PASSAGE PROVIDED:
Re: Re: [COMMITTERS] pgsql: Explicitly bind gettext() to the UTF8 locale when in use.

From: Hiroshi Inoue <inoue(at)tpf(dot)co(dot)jp>
To: Magnus Hagander <magnus(at)hagander(dot)net>
Cc: Tom Lane <tgl(at)sss(dot)pgh(dot)pa(dot)us>, PG Hackers <pgsql-hackers(at)postgresql(dot)org>, Hiroshi Saito <z-saito(at)guitar(dot)ocn(dot)ne(dot)jp>
Subject: Re: Re: [COMMITTERS] pgsql: Explicitly bind gettext() to the UTF8 locale when in use.
Date: 2008-12-04 01:35:42
Message-ID: 493733EE.7000503@tpf.co.jp
Views: Raw Message | Whole Thread | Download mbox | Resend email
Thread:
Lists: pgsql-committers pgsql-hackers

Magnus Hagander wrote:
> Hiroshi Inoue wrote:
>>> I think the thing us that as long as the encodings are compatible
>>> (latin1 with different names for example) it worked fine.
>>>
>>>> In any case I think the problem is that gettext is
>>>> looking at a setting that is not what we are looking at. Particularly
>>>> with the 8.4 changes to allow per-database locale settings, this has
>>>> got to be fixed in a bulletproof way.
>> Attached is a new patch to apply bind_textdomain_codeset() to most
>> server encodings. Exceptions are PG_SQL_ASCII, PG_MULE_INTERNAL
>> and PG_EUC_JIS_2004. "EUC-JP" may be OK for EUC_JIS_2004.
>>
>> Unfortunately it's hard for Saito-san and me to check encodings
>> other than EUC-JP.
>
> In principle this looks good, I think, but I'm a bit worried around the
> lack of testing.

Thanks and I agree with you.

DATASET RECORDS:
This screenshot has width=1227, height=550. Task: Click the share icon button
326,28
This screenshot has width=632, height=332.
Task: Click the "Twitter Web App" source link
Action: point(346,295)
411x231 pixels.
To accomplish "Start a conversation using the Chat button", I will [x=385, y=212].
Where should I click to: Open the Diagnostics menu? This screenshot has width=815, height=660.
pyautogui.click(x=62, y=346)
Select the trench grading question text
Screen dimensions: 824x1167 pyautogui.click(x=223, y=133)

...

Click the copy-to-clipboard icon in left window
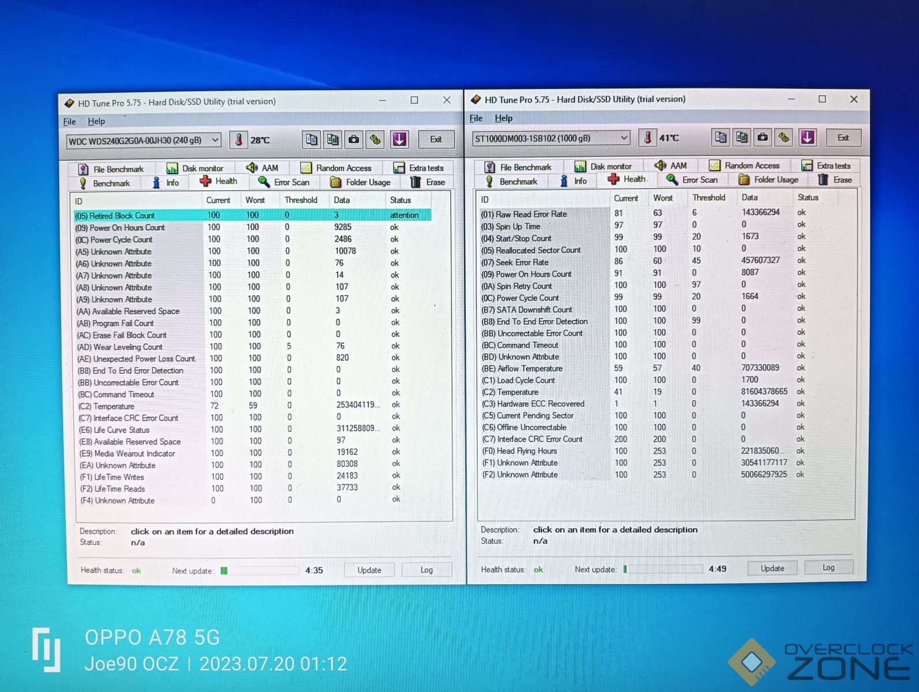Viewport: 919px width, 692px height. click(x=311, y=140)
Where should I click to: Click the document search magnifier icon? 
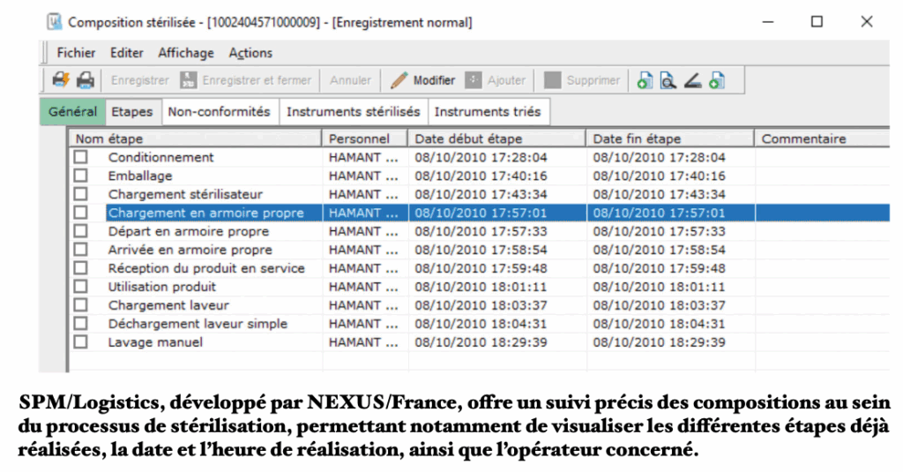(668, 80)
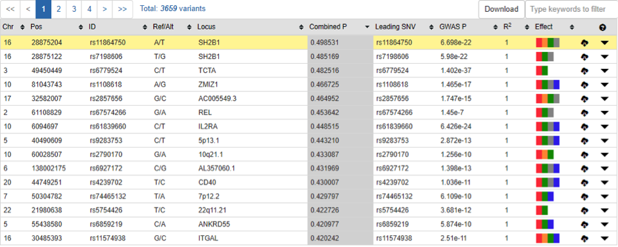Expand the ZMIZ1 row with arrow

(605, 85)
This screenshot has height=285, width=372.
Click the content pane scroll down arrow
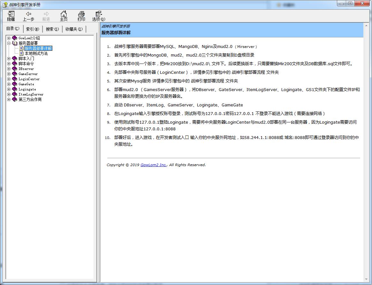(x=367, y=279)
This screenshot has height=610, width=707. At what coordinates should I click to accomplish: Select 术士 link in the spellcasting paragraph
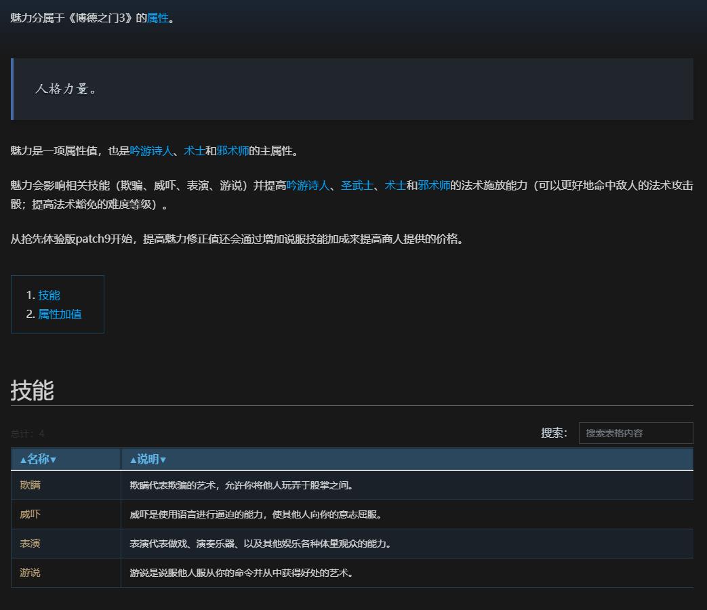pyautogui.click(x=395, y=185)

--

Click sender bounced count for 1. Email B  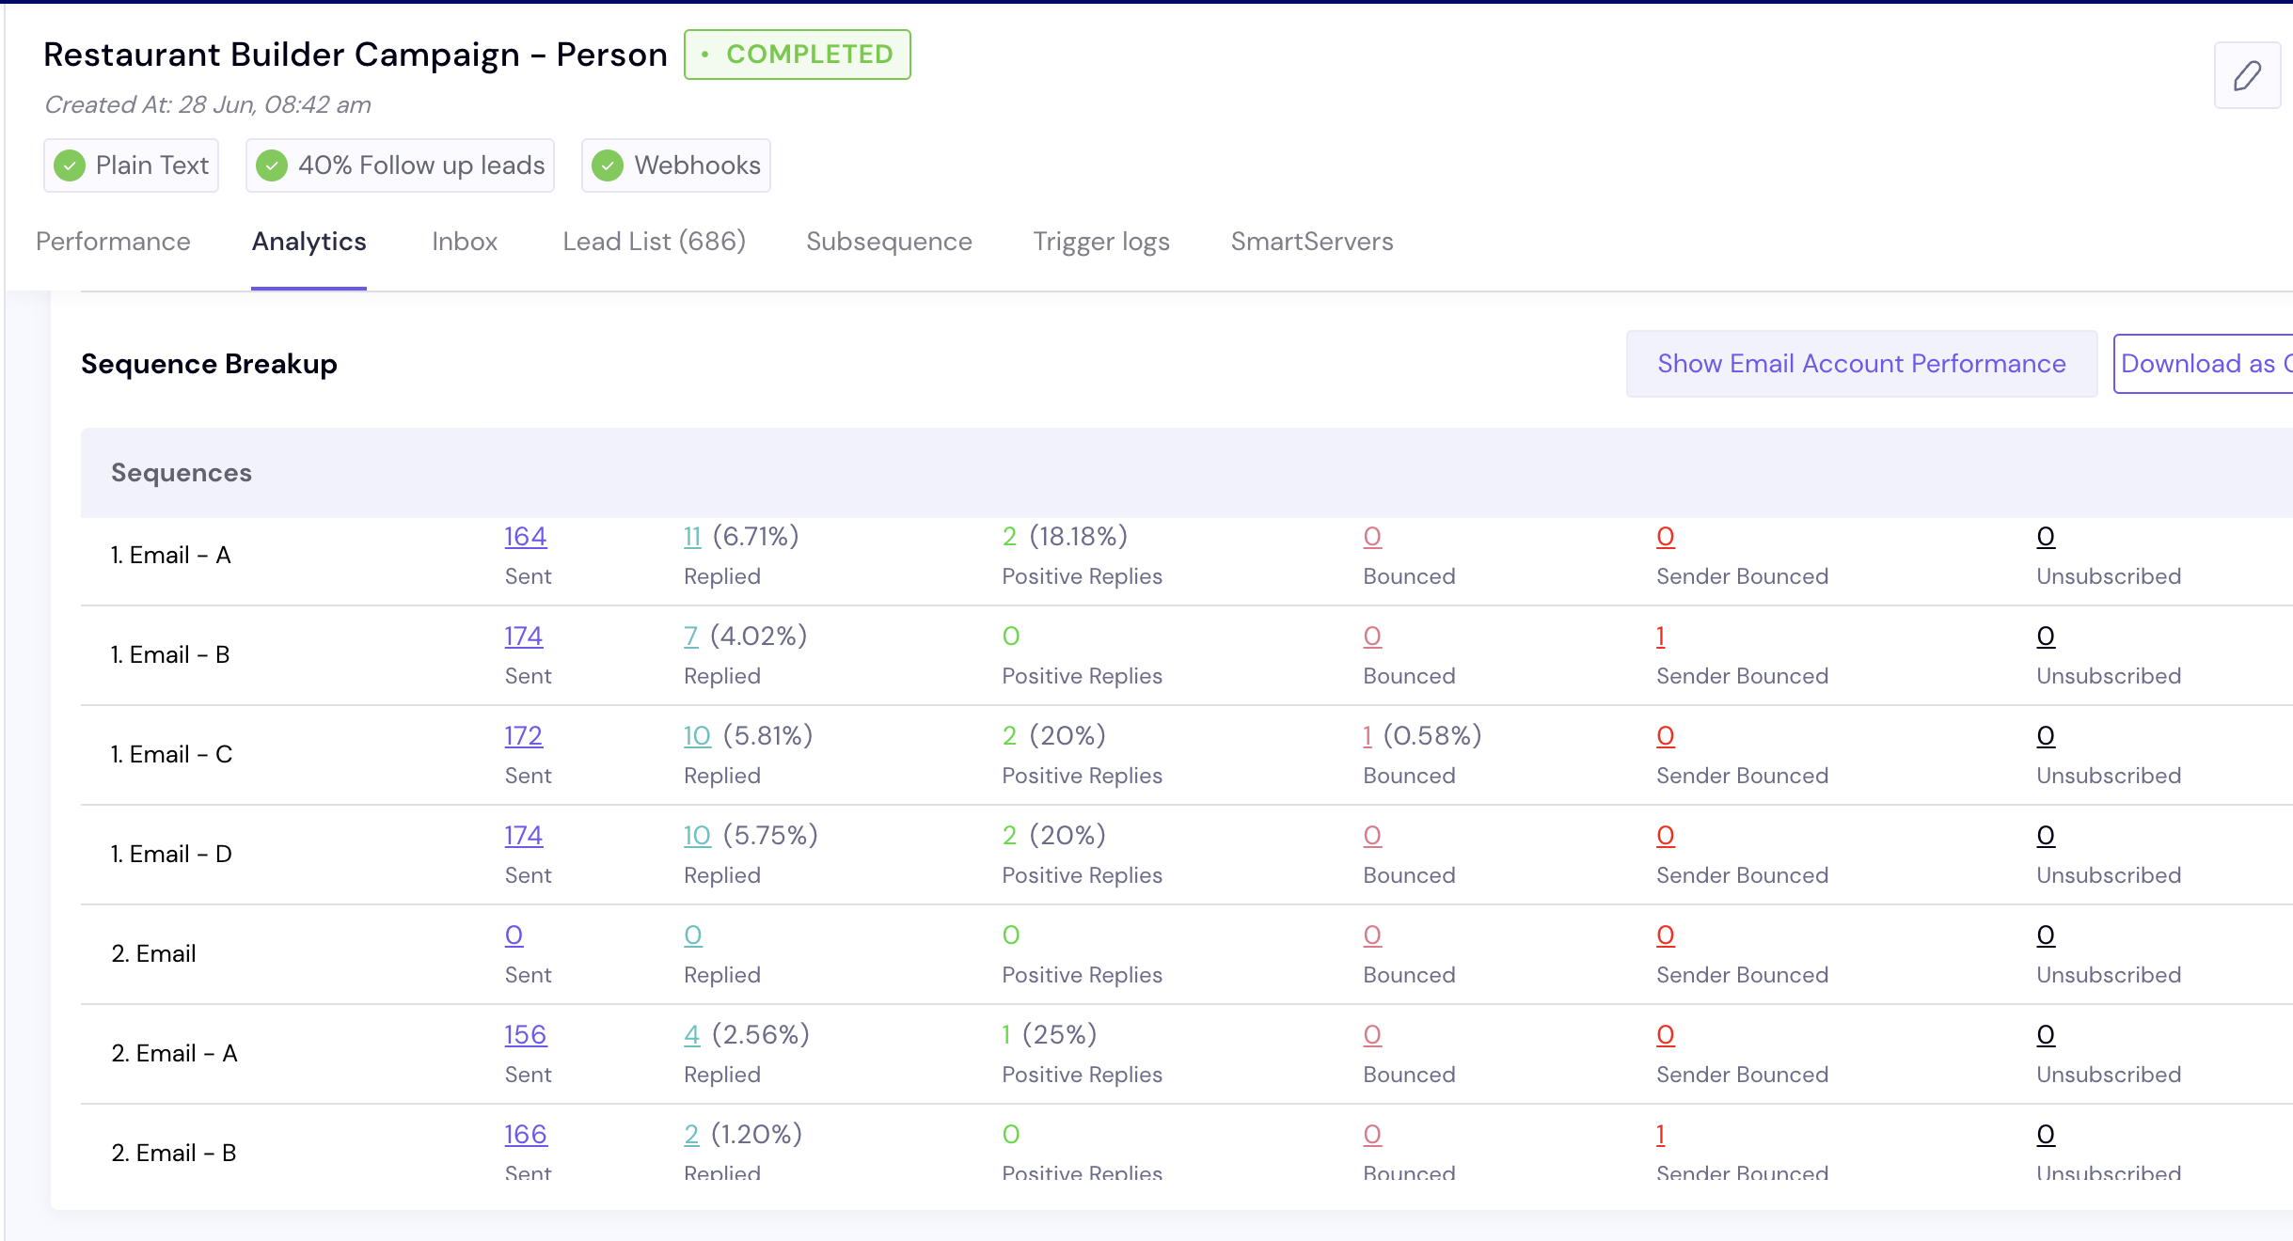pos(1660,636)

DIRECTIVE 1:
Return the entries from the line with "This screenshot has width=1227, height=550." up to and including the line with "will [x=385, y=212].", copied word for word.
DIRECTIVE 2:
Resume the mailing-list message about binding gettext() to the server encoding, carrying on after its final sentence.

WRITTEN ANSWER 1:
This screenshot has width=1227, height=550. Task: Click the share icon button
326,28
This screenshot has width=632, height=332.
Task: Click the "Twitter Web App" source link
Action: point(346,295)
411x231 pixels.
To accomplish "Start a conversation using the Chat button", I will [x=385, y=212].

WRITTEN ANSWER 2:
> I can do some testing under LATIN1 which is what we use
> in Sweden (just need to get gettext working *at all* in my dev
> environment again - I've somehow managed to break it), and perhaps we
> can find someone to do a test in an eastern-european locale to get some
> more datapoints?
>
> Can you outline the steps one needs to go through to show the problem,
> so we can confirm it's fixed in these locales?

Saito-san and I have been working on another related problem about
changing LC_MESSAGES locale properly under Windows and would be able
to provide a patch in a few days. It seems preferable for us to apply
the patch also so as to change the message catalog easily.

Attached is an example in which LC_MESSAGES is cht_twn(zh_TW) and
the server encoding is EUC-TW. You can see it as a UTF-8 text
because the client_encoding is set to UTF-8 first.

BTW you can see another problem at line 4 in the text.
At the point the LC_MESSAGES is still japanese and postgres fails
to convert a Japanese error message to EUC_TW encoding. There's
no wonder but it doesn't seem preferable.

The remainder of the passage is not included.